Era ricoverata in una clinica romana per la terapia del dolore, circondata dall’affetto dei figli Andrea e Paolo, dell’ex marito Massimo Ciavarro, della nuora Clizia Incorvaia e del nipotino Gabriele. Una famiglia che le è rimasta accanto fino all’ultimo istante, testimone della sua straordinaria forza.
Nata a Roma il 21 ottobre 1953, Eleonora Giorgi ha avuto un’infanzia segnata da influenze culturali diverse: il padre inglese e la madre ungherese hanno contribuito a forgiarne il carattere, unendo rigore e passione. La sua carriera nel mondo dello spettacolo inizia quasi per caso: dopo alcune esperienze come modella e figurante, il regista Tonino Cervi la nota e le affida un ruolo importante in Storia di una monaca di clausura (1973), accanto a Catherine Spaak.

Eleonora Giorgi diventa in pochi anni uno dei volti più amati del cinema italiano. Alberto Lattuada la consacra attrice di talento in Cuore di Cane (1975), mentre il successo commerciale arriva con film come Mia moglie è una strega (1980) con Renato Pozzetto e Mani di velluto (1979) con Adriano Celentano.
Ma il ruolo che la consacra definitivamente è quello in Borotalco (1982) di Carlo Verdone, che le vale il David di Donatello, il Nastro d’Argento e un premio al Festival di Montréal.
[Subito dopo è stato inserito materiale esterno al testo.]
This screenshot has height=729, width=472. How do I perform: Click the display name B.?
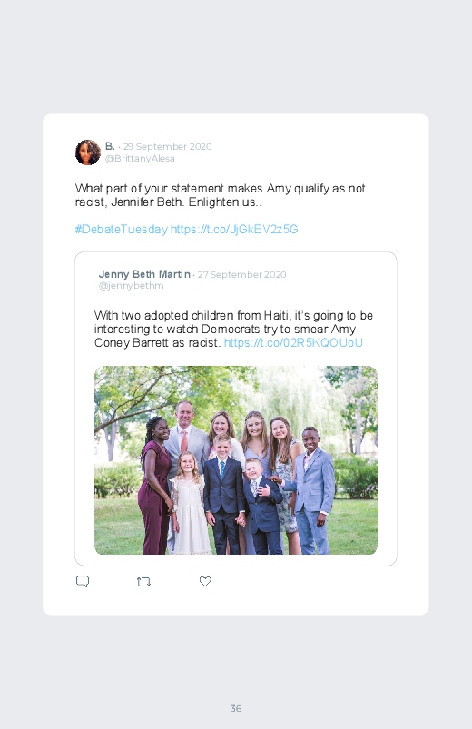[110, 146]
Negli anni 2000 si dedica alla regia e alla televisione, dirigendo l’amica Ornella Muti in Uomini & donne, amori & bugie (2003) e partecipando a programmi come Ballando con le stelle e Grande Fratello Vip. Nella vita privata, dopo il matrimonio con Angelo Rizzoli, segnato da vicende giudiziarie, incontra sul set di Sapore di mare 2 (1983) Massimo Ciavarro, con cui condivide un lungo legame e la nascita del figlio Paolo.
Il suo ultimo atto d’amore verso il pubblico è il libro Non ci sono buone notizie, scritto dal figlio Andrea e arricchito da una sua testimonianza, in cui affronta con lucidità e poesia la malattia e il senso della vita.